What empirical research directions has Eliezer commented positively on?
I’m interested in both work that he’s commented on positively after the fact and any comments might have made on what directions are generally fruitful.
I’m interested in both work that he’s commented on positively after the fact and any comments might have made on what directions are generally fruitful.

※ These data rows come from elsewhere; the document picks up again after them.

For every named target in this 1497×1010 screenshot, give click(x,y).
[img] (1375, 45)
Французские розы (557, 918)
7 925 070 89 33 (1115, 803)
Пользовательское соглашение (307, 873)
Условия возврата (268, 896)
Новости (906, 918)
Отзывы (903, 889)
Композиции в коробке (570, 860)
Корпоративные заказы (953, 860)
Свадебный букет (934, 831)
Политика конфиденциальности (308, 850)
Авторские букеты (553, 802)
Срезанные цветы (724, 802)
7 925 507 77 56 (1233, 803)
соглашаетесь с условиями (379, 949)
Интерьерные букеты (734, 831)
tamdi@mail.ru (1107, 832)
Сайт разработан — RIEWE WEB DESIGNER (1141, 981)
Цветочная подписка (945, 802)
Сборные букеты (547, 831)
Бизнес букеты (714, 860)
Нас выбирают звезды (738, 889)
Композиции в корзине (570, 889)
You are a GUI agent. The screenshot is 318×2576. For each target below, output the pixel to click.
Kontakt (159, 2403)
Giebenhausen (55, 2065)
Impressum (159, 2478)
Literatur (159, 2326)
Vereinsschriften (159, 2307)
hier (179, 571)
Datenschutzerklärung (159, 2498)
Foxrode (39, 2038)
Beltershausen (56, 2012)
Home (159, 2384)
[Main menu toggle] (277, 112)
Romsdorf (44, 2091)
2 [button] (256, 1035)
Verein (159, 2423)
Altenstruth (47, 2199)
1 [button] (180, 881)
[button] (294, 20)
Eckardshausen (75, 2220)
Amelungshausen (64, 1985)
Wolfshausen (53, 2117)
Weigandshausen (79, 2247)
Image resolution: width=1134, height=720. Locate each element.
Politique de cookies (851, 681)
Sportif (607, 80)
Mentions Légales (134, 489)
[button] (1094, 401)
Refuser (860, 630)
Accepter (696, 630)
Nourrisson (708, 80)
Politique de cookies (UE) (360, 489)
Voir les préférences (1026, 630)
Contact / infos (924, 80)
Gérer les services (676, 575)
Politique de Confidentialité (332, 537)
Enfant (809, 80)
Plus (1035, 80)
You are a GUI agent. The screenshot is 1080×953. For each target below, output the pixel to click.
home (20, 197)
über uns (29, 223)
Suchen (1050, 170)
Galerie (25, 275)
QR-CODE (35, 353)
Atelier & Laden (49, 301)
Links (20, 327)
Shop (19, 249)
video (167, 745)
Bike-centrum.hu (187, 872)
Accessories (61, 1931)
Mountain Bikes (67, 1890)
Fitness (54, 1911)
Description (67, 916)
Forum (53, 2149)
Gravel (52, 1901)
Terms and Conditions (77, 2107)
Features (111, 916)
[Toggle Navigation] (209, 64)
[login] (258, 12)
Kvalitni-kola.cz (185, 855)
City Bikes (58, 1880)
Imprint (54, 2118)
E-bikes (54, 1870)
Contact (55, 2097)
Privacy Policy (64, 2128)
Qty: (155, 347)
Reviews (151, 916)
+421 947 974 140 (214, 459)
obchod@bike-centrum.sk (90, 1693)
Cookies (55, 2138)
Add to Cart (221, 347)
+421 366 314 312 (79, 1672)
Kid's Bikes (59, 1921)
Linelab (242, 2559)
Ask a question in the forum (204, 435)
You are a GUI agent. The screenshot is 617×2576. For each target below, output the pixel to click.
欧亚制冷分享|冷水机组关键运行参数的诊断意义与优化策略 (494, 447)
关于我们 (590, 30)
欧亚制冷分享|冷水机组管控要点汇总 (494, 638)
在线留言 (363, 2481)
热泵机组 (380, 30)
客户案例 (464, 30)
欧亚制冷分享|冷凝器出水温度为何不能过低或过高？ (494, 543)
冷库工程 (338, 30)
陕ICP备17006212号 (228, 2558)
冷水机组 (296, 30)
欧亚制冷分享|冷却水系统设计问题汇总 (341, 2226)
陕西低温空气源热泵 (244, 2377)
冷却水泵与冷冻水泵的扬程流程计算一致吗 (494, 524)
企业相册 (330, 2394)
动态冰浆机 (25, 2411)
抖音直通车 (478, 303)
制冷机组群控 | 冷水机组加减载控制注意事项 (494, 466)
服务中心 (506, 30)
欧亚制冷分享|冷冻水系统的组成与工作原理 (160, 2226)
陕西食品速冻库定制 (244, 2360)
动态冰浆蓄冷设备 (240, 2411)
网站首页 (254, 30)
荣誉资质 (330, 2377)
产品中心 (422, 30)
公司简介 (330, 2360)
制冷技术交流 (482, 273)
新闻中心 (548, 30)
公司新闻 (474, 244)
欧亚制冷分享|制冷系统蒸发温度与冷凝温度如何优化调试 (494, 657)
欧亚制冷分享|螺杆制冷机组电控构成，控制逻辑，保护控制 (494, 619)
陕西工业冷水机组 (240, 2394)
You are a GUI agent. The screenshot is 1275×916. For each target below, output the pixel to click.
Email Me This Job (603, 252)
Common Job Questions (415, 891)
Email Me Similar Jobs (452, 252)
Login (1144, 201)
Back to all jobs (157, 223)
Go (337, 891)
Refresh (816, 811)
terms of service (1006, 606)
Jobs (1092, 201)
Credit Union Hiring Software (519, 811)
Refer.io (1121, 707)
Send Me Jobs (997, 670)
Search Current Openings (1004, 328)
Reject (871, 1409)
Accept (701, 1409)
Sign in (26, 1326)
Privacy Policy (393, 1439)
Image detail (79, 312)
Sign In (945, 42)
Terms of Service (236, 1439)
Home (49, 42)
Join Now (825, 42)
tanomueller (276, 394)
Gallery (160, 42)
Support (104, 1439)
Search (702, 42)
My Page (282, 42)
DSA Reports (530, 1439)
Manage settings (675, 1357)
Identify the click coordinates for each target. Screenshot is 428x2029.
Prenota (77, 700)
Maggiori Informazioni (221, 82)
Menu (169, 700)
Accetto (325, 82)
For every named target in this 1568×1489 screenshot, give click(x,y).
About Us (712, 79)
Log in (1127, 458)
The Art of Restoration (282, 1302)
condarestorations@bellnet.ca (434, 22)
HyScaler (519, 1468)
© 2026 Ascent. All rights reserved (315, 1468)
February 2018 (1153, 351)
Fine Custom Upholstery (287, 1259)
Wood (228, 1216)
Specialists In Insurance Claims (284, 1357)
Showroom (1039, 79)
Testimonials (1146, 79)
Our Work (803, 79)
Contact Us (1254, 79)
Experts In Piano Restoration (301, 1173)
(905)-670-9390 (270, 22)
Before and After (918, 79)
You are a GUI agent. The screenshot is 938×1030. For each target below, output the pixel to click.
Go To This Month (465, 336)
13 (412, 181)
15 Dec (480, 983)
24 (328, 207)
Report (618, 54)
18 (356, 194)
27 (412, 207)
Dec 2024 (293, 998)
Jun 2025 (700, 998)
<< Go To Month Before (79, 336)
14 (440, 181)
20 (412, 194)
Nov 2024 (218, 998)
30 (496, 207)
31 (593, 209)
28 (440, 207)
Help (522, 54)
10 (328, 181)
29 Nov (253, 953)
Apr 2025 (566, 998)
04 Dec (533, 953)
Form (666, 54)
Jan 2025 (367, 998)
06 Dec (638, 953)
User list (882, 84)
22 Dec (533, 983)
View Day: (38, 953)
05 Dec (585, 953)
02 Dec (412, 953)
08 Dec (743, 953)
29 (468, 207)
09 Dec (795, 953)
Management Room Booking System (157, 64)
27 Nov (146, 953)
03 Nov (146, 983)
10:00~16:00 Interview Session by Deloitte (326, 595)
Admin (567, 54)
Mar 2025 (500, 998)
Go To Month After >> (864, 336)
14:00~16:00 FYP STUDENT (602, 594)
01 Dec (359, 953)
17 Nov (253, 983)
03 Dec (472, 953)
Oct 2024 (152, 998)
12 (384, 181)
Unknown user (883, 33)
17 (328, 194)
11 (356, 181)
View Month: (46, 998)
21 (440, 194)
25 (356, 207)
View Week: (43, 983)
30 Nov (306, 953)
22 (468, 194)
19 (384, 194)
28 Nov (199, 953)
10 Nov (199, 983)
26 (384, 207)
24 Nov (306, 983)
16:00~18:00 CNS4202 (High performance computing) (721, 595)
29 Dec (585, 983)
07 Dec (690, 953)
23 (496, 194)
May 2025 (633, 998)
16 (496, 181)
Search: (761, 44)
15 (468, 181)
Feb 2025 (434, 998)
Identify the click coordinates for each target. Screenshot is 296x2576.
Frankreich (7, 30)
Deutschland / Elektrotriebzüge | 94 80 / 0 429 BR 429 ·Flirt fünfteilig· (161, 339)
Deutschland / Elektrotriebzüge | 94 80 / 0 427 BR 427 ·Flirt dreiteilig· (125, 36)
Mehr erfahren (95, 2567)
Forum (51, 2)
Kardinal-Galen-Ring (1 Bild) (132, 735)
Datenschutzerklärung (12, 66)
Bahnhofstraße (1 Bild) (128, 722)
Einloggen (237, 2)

Self-Other Overlap: https://www.lesswrong.com/posts/hzt9gHpNwA2oHtwKX/self-other-overlap-a-neglected-approach-to-ai-alignment?commentId=WapHz3gokGBd3KHKm
Emergent Misalignment: https://x.com/ESYudkowsky/status/1894453376215388644
He was throwing vaguely positive comments about Chris Olah, but I think always/usually caveating it with “capabilities go like this [big slope], Chris Olah’s interpretability goes like this [small slope]” (e.g., on Lex Fridman podcast and IIRC some other podcast(s)).
ETA:
SolidGoldMagikarp: https://www.lesswrong.com/posts/aPeJE8bSo6rAFoLqg/solidgoldmagikarp-plus-prompt-generation#Jj5yN2YTp5AphJaEd
He also said that Collin Burns’s DLK was a “highly dignified work”. Ctrl+f “dignified” here though it doesn’t link to the tweet (?) but should be findable/verifiable.